GOAL:
Reproduce the whole text on the 1913 Australian film The Reprieve word for word.

The Reprieve is a 1913 Australian melodrama film directed by W. J. Lincoln about a man on trial for killing his unfaithful wife. It is considered a lost film. Contemporary reviews were positive.

Plot
Richard Gannon discovers his wife Amy has been cheating on him with a man called Jim Williams and accidentally kills her in a fit of anger by pushing her over a cliff. He is arrested and sentenced to death but the judge recommends mercy and asks the Home Secretary for a reprieve.

The Home Secretary at first refuses, but when he mistakenly comes to believe that his own wife is unfaithful with a former lover, he realises how easy it would have been to kill her.

After this, he grants a reprieve for Gannon and resolves to show his wife more affection.

The chapter headings were:
Condemned to Death. 
The Power of Love. 
Leave my House, you Scoundrel.
Should a faithless woman be destroyed.
I have killed Her. 
The Vigil of the Night.

GIVEN DATA:
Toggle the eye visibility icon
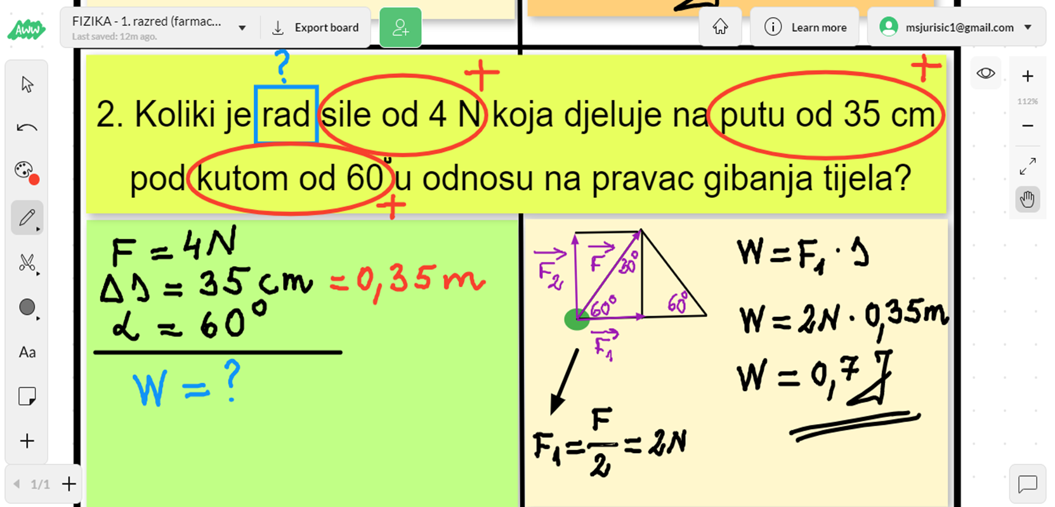 click(x=985, y=74)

SOLUTION FOR THIS PROBLEM:
The Reprieve is a 1913 Australian melodrama film directed by W. J. Lincoln about a man on trial for killing his unfaithful wife. It is considered a lost film. Contemporary reviews were positive.

Plot
Richard Gannon discovers his wife Amy has been cheating on him with a man called Jim Williams and accidentally kills her in a fit of anger by pushing her over a cliff. He is arrested and sentenced to death but the judge recommends mercy and asks the Home Secretary for a reprieve.

The Home Secretary at first refuses, but when he mistakenly comes to believe that his own wife is unfaithful with a former lover, he realises how easy it would have been to kill her.

After this, he grants a reprieve for Gannon and resolves to show his wife more affection.

The chapter headings were:
Condemned to Death. 
The Power of Love. 
Leave my House, you Scoundrel.
Should a faithless woman be destroyed.
I have killed Her. 
The Vigil of the Night.